Chasing a successful and critically-acclaimed album with an EP of cuts that were left out from the initial release can be a double-edged sword, particularly if you’re in the business of making ambient, mood-driven music. Unlike in, say, indie rock, where abandoned cuts from the original recording sessions tend to make for interesting and even stimulating codas, in a realm such as Brian Eno’s – where the appearance of being in absolute control of the record’s trajectory needs to be upheld – release a collection of rejects and nine times out of ten, it'll sound like a collection of rejects. That’s never a good way to release a studio effort – yet it is in such waters that
Panic of Looking now finds itself.
But trust a wily old fox like Eno to be thoroughly cognizant of such circumstances and – more importantly – the surest method for their circumvention. In fact, it isn’t hard to imagine a scenario in which the composer cannily decided to exclude these six tracks from
Drums between the Bells because he was well aware that he would have the opportunity to come back to them later. Much of this latent versatility is due to the unique talents of Eno’s latest accomplice: in the poet Rick Holland, Eno had picked, as only he can, a collaborator whose work would always remain vital and current, even if its accompanying atmospherics were rarely to rise above the extemporaneous.

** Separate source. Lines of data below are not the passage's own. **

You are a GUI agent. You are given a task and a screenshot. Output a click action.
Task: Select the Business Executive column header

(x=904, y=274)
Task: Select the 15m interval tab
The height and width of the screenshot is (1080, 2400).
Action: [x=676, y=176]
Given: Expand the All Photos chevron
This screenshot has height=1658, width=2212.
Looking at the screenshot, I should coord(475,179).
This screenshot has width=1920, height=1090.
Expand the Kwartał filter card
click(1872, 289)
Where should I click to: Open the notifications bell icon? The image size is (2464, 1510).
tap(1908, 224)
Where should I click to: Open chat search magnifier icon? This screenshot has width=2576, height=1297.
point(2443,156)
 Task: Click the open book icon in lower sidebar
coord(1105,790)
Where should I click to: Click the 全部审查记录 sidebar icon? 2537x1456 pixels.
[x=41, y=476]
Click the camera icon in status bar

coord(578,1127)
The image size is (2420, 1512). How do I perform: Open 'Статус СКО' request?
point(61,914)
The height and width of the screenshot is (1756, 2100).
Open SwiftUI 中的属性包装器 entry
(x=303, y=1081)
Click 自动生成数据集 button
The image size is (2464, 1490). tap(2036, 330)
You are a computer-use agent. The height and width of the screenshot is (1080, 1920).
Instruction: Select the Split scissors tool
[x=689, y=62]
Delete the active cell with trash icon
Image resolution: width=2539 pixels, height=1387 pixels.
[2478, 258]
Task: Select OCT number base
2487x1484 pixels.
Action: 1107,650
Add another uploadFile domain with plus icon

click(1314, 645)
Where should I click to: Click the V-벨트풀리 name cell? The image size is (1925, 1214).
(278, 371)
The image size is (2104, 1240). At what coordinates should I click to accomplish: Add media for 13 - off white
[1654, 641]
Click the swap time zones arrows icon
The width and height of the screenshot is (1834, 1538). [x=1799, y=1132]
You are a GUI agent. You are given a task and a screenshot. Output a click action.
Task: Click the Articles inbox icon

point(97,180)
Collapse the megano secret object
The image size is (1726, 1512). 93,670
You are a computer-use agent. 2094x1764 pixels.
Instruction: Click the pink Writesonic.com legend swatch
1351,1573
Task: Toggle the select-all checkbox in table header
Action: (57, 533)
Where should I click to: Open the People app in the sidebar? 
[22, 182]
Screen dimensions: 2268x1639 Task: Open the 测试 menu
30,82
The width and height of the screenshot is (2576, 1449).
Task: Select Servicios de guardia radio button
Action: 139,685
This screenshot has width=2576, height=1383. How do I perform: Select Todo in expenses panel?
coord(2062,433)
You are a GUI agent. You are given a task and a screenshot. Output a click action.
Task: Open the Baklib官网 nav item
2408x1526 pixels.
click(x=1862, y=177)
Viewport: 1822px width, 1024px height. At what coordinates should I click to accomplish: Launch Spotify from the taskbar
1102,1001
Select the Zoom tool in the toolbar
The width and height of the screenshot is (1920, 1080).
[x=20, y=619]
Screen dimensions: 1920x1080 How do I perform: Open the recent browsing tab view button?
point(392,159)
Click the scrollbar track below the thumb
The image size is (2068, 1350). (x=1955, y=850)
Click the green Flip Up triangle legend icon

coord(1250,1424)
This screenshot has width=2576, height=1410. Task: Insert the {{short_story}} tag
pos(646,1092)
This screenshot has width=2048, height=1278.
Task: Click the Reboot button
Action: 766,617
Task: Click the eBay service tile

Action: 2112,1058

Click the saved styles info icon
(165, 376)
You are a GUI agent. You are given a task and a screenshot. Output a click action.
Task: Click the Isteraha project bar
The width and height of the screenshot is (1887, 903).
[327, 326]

When artistic appointments are made through lenses tinted with such shrewd calculus, an inevitable failsafe is pitched squarely on the horizon. Take the EP’s opening track “In The Future” for example: Holland’s verses find themselves sitting precariously above sparse – even hollow – programming for over half of the song’s duration, but when the backing choir steps in, urgently pressing listeners to go “
Beyond steel and glass…to the solace of grass”, it isn’t so much Eno’s masterful electronic builds that gets pulses racing, but rather his collaborator’s jarringly introspective verses. Similarly, closer “West Bay” rides minimalistic and mournful piano chords and an artificial sea swell, with Holland’s writing driving home the track's message of bleak abandonment and sad solitude.
That’s not to say Eno is being a slouch by any means, though. On the title track, the composer conjures up a psychedelic groove that is at once oddly reminiscent of both
A Saucerful of Secrets and
Ummagumma-era Floyd before purposefully guiding it through an ambient filter. Here, the song’s heavy-handed lyrical delivery is deliberately nudged to the fore, leaving in its wake a musical piece that is almost eerie in its skittering, thoughtful quality. Elsewhere, "If These Footsteps" marries some of Eno’s trademark trippy swells to a series of guttural, Nine Inch Nails-esque industrial beats, with Holland’s lyrics strangely – but fittingly – muffled on account of some faceless huffing and puffing in the background.
With Eno being the proverbial rolling stone that he is, the
Panic of Looking EP will undoubtedly be the final release from this charming collaboration – at least for a while. While all bets are obviously off as to each artist’s next endeavor post-separation, it’s extraordinary to note that by some freak of cosmic justice, the collaboration’s biggest source of newly added value this time around is the very fact that it's over.